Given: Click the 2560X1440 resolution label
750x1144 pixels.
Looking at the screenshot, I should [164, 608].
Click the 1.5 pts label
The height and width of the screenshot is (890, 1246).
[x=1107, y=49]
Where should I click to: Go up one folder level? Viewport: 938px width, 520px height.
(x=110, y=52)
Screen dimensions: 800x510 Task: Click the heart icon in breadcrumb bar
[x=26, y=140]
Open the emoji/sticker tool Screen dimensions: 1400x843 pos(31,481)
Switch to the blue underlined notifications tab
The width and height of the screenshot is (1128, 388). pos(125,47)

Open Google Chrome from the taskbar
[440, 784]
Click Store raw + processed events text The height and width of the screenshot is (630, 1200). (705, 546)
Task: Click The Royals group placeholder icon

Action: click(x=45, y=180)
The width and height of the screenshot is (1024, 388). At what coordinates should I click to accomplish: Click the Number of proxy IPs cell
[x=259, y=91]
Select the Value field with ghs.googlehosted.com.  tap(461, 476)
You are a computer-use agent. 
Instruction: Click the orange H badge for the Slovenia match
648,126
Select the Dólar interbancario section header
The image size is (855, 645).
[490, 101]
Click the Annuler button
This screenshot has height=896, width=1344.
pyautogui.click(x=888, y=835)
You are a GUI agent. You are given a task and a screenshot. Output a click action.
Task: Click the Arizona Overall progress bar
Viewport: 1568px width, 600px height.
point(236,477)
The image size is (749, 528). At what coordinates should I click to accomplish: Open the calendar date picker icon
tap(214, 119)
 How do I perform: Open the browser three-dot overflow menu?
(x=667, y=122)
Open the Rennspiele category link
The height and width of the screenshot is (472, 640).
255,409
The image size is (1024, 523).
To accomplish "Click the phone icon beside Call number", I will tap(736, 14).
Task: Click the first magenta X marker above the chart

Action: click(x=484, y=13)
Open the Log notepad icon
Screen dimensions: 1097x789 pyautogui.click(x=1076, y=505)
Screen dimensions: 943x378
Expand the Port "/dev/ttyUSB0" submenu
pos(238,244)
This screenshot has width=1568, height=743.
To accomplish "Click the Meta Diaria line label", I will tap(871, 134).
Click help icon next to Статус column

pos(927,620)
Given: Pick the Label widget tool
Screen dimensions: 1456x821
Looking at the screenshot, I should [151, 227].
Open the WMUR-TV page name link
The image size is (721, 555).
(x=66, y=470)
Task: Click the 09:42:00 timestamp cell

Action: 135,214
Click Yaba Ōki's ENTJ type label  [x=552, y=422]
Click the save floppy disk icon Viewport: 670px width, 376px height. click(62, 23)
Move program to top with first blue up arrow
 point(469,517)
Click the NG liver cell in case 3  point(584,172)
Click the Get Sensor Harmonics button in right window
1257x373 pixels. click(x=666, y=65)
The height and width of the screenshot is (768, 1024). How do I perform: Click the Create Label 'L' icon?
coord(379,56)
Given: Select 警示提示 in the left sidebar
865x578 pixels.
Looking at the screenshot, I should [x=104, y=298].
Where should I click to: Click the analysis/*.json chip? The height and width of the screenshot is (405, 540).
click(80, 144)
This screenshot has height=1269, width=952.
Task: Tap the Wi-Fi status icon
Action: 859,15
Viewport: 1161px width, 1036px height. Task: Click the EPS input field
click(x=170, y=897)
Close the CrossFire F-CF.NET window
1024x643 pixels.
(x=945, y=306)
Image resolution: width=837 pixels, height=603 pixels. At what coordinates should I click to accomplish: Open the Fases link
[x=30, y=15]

────────────────────────────────────────

Task prompt:
Copy these lines out word for word.

Output:
Given: Click the 2560X1440 resolution label
750x1144 pixels.
Looking at the screenshot, I should [164, 608].
Click the 1.5 pts label
The height and width of the screenshot is (890, 1246).
[x=1107, y=49]
Where should I click to: Go up one folder level? Viewport: 938px width, 520px height.
(x=110, y=52)
Screen dimensions: 800x510 Task: Click the heart icon in breadcrumb bar
[x=26, y=140]
Open the emoji/sticker tool Screen dimensions: 1400x843 pos(31,481)
Switch to the blue underlined notifications tab
The width and height of the screenshot is (1128, 388). pos(125,47)

Open Google Chrome from the taskbar
[440, 784]
Click Store raw + processed events text The height and width of the screenshot is (630, 1200). (705, 546)
Task: Click The Royals group placeholder icon

Action: click(x=45, y=180)
The width and height of the screenshot is (1024, 388). At what coordinates should I click to accomplish: Click the Number of proxy IPs cell
[x=259, y=91]
Select the Value field with ghs.googlehosted.com.  tap(461, 476)
You are a computer-use agent. 
Instruction: Click the orange H badge for the Slovenia match
648,126
Select the Dólar interbancario section header
The image size is (855, 645).
[490, 101]
Click the Annuler button
This screenshot has height=896, width=1344.
pyautogui.click(x=888, y=835)
You are a GUI agent. You are given a task and a screenshot. Output a click action.
Task: Click the Arizona Overall progress bar
Viewport: 1568px width, 600px height.
point(236,477)
The image size is (749, 528). At what coordinates should I click to accomplish: Open the calendar date picker icon
tap(214, 119)
 How do I perform: Open the browser three-dot overflow menu?
(x=667, y=122)
Open the Rennspiele category link
The height and width of the screenshot is (472, 640).
255,409
The image size is (1024, 523).
To accomplish "Click the phone icon beside Call number", I will tap(736, 14).
Task: Click the first magenta X marker above the chart

Action: click(x=484, y=13)
Open the Log notepad icon
Screen dimensions: 1097x789 pyautogui.click(x=1076, y=505)
Screen dimensions: 943x378
Expand the Port "/dev/ttyUSB0" submenu
pos(238,244)
This screenshot has width=1568, height=743.
To accomplish "Click the Meta Diaria line label", I will tap(871, 134).
Click help icon next to Статус column

pos(927,620)
Given: Pick the Label widget tool
Screen dimensions: 1456x821
Looking at the screenshot, I should [151, 227].
Open the WMUR-TV page name link
The image size is (721, 555).
(x=66, y=470)
Task: Click the 09:42:00 timestamp cell

Action: 135,214
Click Yaba Ōki's ENTJ type label  [x=552, y=422]
Click the save floppy disk icon Viewport: 670px width, 376px height. click(62, 23)
Move program to top with first blue up arrow
 point(469,517)
Click the NG liver cell in case 3  point(584,172)
Click the Get Sensor Harmonics button in right window
1257x373 pixels. click(x=666, y=65)
The height and width of the screenshot is (768, 1024). How do I perform: Click the Create Label 'L' icon?
coord(379,56)
Given: Select 警示提示 in the left sidebar
865x578 pixels.
Looking at the screenshot, I should [x=104, y=298].
Where should I click to: Click the analysis/*.json chip? The height and width of the screenshot is (405, 540).
click(80, 144)
This screenshot has height=1269, width=952.
Task: Tap the Wi-Fi status icon
Action: 859,15
Viewport: 1161px width, 1036px height. Task: Click the EPS input field
click(x=170, y=897)
Close the CrossFire F-CF.NET window
1024x643 pixels.
(x=945, y=306)
Image resolution: width=837 pixels, height=603 pixels. At what coordinates should I click to accomplish: Open the Fases link
[x=30, y=15]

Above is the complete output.